>>>

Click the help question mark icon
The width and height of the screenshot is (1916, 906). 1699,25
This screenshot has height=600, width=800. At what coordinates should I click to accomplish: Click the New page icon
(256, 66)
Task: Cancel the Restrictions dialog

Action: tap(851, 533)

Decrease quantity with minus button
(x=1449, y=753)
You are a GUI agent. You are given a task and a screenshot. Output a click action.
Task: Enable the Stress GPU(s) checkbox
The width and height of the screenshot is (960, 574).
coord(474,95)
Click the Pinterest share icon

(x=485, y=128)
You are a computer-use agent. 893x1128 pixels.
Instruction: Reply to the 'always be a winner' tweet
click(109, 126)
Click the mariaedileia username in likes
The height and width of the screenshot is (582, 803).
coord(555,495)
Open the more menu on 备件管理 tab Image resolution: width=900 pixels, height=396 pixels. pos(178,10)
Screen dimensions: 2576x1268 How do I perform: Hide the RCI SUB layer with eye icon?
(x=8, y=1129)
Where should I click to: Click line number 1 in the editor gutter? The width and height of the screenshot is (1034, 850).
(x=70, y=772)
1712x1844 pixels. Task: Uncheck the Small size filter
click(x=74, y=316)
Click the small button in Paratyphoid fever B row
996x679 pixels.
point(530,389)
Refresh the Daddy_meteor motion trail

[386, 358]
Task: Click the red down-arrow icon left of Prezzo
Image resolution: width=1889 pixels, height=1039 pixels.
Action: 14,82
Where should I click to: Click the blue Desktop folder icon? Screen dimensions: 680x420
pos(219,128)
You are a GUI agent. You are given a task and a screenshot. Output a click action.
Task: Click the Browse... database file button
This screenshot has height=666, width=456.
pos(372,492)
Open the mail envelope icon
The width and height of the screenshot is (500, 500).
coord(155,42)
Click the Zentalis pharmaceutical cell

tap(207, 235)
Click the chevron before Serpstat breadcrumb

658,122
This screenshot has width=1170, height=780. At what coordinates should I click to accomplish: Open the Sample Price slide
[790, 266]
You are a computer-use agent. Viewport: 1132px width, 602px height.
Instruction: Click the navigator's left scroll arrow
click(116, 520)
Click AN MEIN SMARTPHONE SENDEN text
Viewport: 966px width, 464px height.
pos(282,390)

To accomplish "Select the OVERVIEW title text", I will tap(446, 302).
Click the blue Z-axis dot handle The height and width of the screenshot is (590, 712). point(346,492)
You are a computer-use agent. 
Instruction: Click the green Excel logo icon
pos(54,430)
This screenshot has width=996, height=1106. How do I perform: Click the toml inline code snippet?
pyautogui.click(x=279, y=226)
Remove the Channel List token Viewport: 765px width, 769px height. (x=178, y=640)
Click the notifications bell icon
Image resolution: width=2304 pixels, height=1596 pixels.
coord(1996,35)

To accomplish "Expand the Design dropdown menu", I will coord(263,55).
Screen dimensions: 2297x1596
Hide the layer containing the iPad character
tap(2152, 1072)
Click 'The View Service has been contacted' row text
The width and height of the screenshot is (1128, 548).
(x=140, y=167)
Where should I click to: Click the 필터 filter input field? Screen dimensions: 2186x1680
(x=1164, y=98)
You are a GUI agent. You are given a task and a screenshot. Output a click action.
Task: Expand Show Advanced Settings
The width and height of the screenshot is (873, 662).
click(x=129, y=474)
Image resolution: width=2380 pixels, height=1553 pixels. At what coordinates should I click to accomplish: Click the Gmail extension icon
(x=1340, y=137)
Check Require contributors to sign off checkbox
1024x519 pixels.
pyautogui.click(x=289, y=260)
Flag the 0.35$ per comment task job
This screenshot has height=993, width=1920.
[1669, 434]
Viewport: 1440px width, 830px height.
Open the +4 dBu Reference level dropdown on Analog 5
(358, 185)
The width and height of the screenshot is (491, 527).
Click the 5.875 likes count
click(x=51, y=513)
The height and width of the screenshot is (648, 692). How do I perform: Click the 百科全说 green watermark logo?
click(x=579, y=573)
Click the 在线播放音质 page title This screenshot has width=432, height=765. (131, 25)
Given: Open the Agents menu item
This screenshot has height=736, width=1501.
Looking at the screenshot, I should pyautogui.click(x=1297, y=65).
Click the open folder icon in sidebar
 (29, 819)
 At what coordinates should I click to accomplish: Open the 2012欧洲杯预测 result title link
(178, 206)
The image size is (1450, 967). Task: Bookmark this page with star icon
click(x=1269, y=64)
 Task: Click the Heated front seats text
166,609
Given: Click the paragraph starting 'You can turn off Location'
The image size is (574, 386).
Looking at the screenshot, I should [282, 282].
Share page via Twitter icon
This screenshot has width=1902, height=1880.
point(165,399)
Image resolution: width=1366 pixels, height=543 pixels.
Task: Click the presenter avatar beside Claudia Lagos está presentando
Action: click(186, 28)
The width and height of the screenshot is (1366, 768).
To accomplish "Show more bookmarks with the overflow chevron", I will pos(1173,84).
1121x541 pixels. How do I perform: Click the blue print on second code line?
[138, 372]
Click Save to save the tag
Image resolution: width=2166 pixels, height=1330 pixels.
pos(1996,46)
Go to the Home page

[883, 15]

<<<

» **What you will do**
Format the lines of the records above as a numbered list, leaving out blank lines, starting at the line that contains "The width and height of the screenshot is (491, 527)." and ending at the line that contains "Click the 在线播放音质".

» **Answer**
1. The width and height of the screenshot is (491, 527).
2. Click the 5.875 likes count
3. click(x=51, y=513)
4. The height and width of the screenshot is (648, 692). How do I perform: Click the 百科全说 green watermark logo?
5. click(x=579, y=573)
6. Click the 在线播放音质 page title This screenshot has width=432, height=765. (131, 25)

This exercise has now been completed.